BÖLÜM 5

47 12 26
                                    





İnsan bazı anıları unutamıyordu.
Nasıl unutabilirdim ki seni ilk gördüğüm ve ilk tanıştığımız anı?
Bazı hatırlamalar insana arkasından büyük yükler getiriyordu ve benim en büyük sevgi yüküm "Demir" olmuştu...

Bu ufak anıdan sonra Demir'e başımı evet der gibi sallamıştım. Benden onay alınca konuşmaya devam etti.

- Bunu sana nasıl açıklayabilirim inan ki bilmiyorum, ama bazı bilmediğin şeyler var ve ben bunları sır olarak veya başkasından duymadan önce benden duymanı istediğim icin burada Nalan.

İçim kavruluyordu duyacağım şeyler ne olabilirdi ki ? Kalbimde bir ağrı hissettim. Neyin yük ağrısıydı bu?

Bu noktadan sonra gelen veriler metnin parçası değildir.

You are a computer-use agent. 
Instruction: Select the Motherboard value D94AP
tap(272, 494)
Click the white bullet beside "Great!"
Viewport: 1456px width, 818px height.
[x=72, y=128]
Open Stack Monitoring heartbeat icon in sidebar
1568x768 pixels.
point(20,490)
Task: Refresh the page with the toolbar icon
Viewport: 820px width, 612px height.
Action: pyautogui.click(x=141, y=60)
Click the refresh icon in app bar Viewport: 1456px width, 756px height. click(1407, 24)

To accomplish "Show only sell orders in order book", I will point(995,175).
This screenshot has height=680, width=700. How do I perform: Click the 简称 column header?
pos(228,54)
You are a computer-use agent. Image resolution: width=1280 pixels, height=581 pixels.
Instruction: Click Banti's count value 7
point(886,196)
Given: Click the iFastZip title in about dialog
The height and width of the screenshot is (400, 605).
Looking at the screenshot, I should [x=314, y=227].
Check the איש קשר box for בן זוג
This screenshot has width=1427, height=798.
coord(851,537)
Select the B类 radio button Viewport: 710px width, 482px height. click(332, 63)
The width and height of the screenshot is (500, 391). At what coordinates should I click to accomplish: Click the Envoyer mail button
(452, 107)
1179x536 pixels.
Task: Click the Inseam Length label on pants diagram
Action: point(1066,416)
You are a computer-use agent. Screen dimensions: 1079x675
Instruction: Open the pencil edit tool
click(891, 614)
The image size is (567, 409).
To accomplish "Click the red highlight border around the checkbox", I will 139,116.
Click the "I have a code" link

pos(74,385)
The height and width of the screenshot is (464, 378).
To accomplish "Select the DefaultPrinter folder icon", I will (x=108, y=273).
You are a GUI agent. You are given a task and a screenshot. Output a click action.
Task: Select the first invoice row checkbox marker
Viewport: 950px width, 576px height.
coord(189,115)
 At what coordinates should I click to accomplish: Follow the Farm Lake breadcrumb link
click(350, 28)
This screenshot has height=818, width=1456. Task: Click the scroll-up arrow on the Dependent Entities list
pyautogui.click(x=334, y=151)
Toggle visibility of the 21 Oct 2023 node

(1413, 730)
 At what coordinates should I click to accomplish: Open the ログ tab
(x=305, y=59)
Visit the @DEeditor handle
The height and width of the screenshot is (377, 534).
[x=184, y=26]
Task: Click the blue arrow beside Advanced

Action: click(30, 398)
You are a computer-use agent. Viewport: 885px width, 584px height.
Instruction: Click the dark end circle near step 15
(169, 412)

Neyin ağırlıyıydı bu kalbimin ağrısı? Gözlerimi ellerime çevirmiştim kaç saniye orada oyalandı gözlerim bilinmez, ama kendime güvenerek gözlerimi Demir'e çevirdim konuşması için :

- Seni dinliyorum Demir ?

İlk gözlerime baktı ve sonra gözlerini kaçırarak başladı konuşmaya...

-İnan ki nasıl ve nereden başlayacağımı bilmiyorum Nalan. Bu diyeceklerim benim için o kadar ağır ki altında eziliyorum adeta.
Seninle tanıştığımız günü sana sorma sebebim her şeyin o gün başlamasıydı.
Seninle tanıştığımız gün benim eşimle üçüncü evlilik yıl dönümümüzdü...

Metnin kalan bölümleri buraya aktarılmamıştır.